Lincoln is a town in Vilas County, Wisconsin, United States. The population was 2,659 at the 2020 census.

==Geography==
According to the United States Census Bureau, the town has a total area of 37.2 square miles (96.2 km^{2}), of which 32.6 square miles (84.3 km^{2}) is land and 4.6 square miles (11.9 km^{2}) (12.38%) is water. The Wisconsin River and the Eagle River flow through the town.

==Demographics==
As of the census of 2000, there were 2,579 people, 1,111 households, and 785 families residing in the town. The population density was 79.2 people per square mile (30.6/km^{2}). There were 1,873 housing units at an average density of 57.5 per square mile (22.2/km^{2}). The racial makeup of the town was 98.37% White, 0.12% African American, 0.39% Native American, 0.19% Asian, 0.19% from other races, and 0.74% from two or more races. Hispanic or Latino of any race were 0.66% of the population.

There were 1,111 households, out of which 23.8% had children under the age of 18 living with them, 61.1% were married couples living together, 6.3% had a female householder with no husband present, and 29.3% were non-families. 25.0% of all households were made up of individuals, and 12.0% had someone living alone who was 65 years of age or older. The average household size was 2.32 and the average family size was 2.76.

In the town, the population was spread out, with 20.3% under the age of 18, 5.4% from 18 to 24, 24.1% from 25 to 44, 28.9% from 45 to 64, and 21.3% who were 65 years of age or older. The median age was 45 years. For every 100 females, there were 103.2 males. For every 100 females age 18 and over, there were 97.8 males.

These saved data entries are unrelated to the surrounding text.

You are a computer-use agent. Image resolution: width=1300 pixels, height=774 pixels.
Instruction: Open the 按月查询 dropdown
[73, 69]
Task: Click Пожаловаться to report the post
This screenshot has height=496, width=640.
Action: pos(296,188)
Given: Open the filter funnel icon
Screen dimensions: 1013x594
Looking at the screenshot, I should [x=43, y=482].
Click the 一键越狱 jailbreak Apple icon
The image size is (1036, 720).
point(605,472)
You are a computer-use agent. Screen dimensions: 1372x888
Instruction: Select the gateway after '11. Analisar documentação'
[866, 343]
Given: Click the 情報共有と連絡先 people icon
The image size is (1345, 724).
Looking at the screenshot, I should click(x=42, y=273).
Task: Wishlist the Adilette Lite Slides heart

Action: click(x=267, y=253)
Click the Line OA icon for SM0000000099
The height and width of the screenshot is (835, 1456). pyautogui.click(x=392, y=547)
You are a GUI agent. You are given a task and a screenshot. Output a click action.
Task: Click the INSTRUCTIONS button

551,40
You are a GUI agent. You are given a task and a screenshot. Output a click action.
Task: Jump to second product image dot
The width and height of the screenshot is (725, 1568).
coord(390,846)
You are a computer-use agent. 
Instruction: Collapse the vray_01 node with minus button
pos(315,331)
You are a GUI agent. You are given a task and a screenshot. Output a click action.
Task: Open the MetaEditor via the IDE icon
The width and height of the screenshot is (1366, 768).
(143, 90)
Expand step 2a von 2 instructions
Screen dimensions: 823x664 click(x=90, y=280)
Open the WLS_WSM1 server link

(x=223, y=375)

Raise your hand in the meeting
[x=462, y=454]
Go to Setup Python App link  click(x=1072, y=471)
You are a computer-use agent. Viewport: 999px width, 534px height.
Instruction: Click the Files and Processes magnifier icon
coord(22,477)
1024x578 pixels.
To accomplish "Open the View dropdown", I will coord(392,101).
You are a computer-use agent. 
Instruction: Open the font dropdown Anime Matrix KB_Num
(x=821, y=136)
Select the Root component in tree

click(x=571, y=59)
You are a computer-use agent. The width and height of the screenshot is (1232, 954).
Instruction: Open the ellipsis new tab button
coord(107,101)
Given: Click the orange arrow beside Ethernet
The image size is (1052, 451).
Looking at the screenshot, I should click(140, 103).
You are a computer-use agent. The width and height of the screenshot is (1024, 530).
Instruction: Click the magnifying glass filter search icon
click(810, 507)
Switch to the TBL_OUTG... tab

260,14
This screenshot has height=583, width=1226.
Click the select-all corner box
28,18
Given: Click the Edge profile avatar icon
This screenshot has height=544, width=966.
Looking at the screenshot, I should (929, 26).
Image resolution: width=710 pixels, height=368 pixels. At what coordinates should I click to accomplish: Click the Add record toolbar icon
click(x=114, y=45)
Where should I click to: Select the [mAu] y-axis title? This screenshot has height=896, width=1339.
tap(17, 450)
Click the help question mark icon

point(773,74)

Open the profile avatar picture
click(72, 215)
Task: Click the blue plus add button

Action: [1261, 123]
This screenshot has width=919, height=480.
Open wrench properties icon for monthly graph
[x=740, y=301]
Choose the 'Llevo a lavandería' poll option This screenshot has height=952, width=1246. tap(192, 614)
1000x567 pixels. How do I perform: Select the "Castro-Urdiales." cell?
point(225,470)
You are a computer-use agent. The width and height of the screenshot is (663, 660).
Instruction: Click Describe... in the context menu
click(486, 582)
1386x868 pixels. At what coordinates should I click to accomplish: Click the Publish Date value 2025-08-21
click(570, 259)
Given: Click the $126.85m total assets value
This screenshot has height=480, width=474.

The median income for a household in the town was $39,196, and the median income for a family was $45,552. Males had a median income of $30,473 versus $21,581 for females. The per capita income for the town was $18,579. About 4.2% of families and 5.6% of the population were below the poverty line, including 9.1% of those under age 18 and 5.2% of those age 65 or over.